Article: “Busy is the new stupid”

You can’t claim time on anyone else’s calendar, either. Other people’s time isn’t for you — it’s for them. You can’t take it, chip away at it, or block it off. Everyone’s in control of their time. They can give it to you, but you can’t take it from them.

The video was especially interesting.

Article: “Four Cool URLs”

A neat look at varying URL designs. The author touches on the idea of designing URLs so that users can construct a URL without having to actually use your site. Additionally, as users become more familiar a site’s URL patterns, you’ll find it’s often quicker to edit the URL rather than use the GUI to navigate the application or website.

I’ve been thinking about URL design more and more lately. In fact, on my icon gallery sites I designed the URLs of each icon “resource” to act as my API for accessing the icon’s artwork:

I could leverage my site’s URLs as an interface for getting icons, i.e. /icons/:id/ for the HTML representation of the icon and /icons/:id/:size.png for the actual icon (i.e. /icons/facebook/512.png would give me facebook’s 512px app icon).

Video: “In The Loop” by Jake Archibald at JSConf.Asia 2018

A great, visually-instructive talk about the event loop and how your JavaScript actually gets executed by the browser. He has some great examples of gotchas that are worth wrapping your head around. Like this one: if the user clicks the button, in what order are things logged?

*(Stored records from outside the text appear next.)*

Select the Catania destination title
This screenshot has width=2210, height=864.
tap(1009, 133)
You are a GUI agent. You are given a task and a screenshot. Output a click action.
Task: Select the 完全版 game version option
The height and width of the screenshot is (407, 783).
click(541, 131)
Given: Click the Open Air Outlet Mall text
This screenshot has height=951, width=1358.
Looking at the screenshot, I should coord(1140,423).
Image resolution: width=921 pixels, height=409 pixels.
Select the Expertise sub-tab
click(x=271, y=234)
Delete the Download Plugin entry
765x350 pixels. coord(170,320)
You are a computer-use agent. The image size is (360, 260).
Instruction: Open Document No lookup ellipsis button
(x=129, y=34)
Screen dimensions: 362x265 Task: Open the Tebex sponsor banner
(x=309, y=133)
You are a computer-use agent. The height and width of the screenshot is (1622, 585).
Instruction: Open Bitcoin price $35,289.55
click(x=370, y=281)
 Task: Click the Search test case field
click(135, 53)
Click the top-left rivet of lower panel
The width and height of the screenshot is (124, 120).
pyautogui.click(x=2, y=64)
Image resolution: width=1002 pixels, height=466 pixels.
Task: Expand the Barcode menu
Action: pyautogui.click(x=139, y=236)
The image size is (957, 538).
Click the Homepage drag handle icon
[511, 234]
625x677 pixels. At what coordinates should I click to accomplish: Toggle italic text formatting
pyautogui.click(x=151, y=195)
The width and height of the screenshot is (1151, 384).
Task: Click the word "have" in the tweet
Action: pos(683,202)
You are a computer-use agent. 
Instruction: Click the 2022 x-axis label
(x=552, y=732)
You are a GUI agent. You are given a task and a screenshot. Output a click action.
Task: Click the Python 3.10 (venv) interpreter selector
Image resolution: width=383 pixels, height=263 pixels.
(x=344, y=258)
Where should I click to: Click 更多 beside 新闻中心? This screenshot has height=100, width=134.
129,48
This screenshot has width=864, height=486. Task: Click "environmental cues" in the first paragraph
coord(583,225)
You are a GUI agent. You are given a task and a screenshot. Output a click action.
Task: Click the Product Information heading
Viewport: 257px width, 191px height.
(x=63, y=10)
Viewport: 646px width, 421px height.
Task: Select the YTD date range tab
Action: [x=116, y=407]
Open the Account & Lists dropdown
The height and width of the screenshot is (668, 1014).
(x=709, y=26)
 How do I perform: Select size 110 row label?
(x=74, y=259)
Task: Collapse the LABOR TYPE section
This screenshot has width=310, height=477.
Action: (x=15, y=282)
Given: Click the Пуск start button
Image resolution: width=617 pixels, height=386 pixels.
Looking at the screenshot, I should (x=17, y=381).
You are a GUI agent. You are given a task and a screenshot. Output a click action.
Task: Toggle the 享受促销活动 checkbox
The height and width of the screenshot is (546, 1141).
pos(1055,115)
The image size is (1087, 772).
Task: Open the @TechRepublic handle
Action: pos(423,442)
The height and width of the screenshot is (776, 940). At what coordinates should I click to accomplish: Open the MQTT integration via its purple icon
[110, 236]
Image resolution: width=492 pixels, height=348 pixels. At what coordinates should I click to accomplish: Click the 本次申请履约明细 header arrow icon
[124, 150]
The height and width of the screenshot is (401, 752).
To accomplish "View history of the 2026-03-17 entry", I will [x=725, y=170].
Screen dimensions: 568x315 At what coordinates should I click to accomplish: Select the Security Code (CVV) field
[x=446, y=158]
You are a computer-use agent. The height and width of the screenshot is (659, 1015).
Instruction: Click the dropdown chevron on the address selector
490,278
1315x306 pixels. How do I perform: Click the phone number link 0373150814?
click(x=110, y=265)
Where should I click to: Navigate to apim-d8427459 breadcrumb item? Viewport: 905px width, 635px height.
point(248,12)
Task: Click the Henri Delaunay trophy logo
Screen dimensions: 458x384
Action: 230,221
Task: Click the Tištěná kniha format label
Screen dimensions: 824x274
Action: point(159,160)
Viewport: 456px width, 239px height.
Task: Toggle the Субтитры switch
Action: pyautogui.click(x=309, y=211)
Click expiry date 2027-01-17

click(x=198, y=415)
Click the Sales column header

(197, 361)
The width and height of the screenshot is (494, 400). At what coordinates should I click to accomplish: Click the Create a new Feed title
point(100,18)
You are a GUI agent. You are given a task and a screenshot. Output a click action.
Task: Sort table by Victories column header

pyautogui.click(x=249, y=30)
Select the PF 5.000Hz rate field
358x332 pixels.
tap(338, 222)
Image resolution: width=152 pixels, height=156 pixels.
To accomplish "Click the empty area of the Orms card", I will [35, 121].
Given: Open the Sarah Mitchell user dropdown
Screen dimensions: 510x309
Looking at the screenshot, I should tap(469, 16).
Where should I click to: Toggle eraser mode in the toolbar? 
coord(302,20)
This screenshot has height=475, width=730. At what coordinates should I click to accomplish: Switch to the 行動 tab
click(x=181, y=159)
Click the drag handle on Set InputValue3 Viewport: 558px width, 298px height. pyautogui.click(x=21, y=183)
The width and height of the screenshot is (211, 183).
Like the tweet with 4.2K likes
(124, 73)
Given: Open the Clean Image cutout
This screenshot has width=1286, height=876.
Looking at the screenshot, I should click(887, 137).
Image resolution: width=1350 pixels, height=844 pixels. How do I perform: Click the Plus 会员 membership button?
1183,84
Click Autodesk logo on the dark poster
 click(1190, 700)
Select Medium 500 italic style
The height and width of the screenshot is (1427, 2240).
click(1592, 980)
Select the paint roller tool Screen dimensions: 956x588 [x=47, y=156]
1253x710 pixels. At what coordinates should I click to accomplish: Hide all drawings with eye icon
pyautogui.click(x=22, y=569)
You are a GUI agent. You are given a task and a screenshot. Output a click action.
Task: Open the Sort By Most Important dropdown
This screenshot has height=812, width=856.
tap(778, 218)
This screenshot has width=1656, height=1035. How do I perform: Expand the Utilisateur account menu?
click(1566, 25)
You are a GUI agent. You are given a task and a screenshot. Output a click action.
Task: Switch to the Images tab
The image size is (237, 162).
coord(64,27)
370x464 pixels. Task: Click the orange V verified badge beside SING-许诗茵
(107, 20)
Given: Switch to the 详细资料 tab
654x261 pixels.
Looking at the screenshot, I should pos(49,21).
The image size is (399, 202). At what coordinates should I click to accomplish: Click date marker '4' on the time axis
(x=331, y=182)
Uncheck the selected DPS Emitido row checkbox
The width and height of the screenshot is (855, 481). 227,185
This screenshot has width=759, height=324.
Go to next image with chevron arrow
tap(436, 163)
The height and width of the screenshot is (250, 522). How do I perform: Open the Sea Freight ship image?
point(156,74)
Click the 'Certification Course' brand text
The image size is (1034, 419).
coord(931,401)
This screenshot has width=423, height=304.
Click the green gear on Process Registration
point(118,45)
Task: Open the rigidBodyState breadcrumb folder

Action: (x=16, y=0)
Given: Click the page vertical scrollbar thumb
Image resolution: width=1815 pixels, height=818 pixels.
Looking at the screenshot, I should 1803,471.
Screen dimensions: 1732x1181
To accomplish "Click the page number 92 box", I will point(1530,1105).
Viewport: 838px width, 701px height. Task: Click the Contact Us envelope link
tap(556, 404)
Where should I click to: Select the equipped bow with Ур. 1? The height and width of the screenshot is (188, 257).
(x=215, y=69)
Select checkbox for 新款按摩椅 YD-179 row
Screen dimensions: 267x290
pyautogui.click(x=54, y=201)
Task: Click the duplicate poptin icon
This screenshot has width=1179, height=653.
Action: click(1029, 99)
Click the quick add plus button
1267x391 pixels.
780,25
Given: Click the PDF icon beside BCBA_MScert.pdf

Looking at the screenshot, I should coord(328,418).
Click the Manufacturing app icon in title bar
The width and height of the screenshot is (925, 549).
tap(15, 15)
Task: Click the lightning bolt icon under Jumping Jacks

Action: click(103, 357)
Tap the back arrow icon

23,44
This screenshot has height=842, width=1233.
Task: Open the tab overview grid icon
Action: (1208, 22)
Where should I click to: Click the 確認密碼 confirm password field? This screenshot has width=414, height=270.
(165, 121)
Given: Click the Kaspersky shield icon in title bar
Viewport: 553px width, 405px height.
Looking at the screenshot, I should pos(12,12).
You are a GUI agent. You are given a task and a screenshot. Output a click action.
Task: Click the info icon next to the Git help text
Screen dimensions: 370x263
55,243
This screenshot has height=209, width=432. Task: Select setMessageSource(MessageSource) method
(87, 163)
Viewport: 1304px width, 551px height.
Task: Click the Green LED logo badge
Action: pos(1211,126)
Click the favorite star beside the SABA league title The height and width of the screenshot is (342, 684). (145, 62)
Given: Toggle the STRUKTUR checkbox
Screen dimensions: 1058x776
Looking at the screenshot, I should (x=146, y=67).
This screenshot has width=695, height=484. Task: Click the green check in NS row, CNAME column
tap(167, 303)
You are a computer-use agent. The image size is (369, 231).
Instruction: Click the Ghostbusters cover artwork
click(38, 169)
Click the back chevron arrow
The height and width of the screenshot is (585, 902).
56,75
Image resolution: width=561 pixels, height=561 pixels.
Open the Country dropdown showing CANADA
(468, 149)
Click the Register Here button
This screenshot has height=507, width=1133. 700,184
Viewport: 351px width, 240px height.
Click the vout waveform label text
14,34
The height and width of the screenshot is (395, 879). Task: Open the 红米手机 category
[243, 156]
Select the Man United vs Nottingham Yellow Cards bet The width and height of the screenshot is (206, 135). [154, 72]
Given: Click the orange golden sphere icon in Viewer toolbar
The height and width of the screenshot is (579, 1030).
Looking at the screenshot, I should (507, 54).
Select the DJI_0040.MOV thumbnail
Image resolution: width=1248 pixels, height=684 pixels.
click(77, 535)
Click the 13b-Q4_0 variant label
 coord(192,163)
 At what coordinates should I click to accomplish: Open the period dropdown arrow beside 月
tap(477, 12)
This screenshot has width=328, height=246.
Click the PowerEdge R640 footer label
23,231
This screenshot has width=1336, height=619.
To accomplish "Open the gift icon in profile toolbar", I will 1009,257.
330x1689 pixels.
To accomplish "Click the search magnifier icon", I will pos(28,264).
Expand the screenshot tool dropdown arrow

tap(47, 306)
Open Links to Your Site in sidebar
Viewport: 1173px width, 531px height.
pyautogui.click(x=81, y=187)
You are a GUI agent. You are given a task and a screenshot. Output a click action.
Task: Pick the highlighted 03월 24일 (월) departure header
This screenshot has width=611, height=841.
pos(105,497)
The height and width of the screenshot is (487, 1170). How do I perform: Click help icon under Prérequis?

button.addEventListener('click', () => {
  Promise.resolve().then(() => console.log('p1'));
  console.log ('1');
});
button.addEventListener('click', () => {
  Promise.resolve().then(() => console.log('p2'));
  console.log('2');
}):

His descriptions of tasks, animation callbacks, and micro tasks, from the perspective of the browser, were all eye opening. Great talk for anyone doing JavaScript.

Article: “CSS for JavaScripters 1” via quirksmode.org

An interesting take on explaining CSS to “JavaScripts” through the lens of JSON:

Like JSON files, CSS files are not programs. but a series of declarations that programs use in order to create output. Also, they fail silently when they contain instructions that the receiving program does not understand.

If you approach CSS as you approach JSON you’ve taken a step toward understanding it.

Article: “Thieves of experience: On the rise of surveillance capitalism” by Nicholas Carr

Nicholas Carr, in reviewing a new book, is at it again: writing counterpoints to the Silicon Valley gospel.

Zuboff’s fierce indictment of the big internet firms goes beyond the usual condemnations of privacy violations and monopolistic practices. To her, such criticisms are sideshows, distractions that blind us to a graver danger: By reengineering the economy and society to their own benefit, Google and Facebook are perverting capitalism in a way that undermines personal freedom and corrodes democracy.

Later:

Whenever we use free apps and online services, it’s often said, we become the products, our attention harvested and sold to advertisers. But, as Zuboff makes clear, this truism gets it wrong. Surveillance capitalism’s real products, vaporous but immensely valuable, are predictions about our future behavior — what we’ll look at, where we’ll go, what we’ll buy, what opinions we’ll hold — that internet companies derive from our personal data and sell to businesses, political operatives, and other bidders.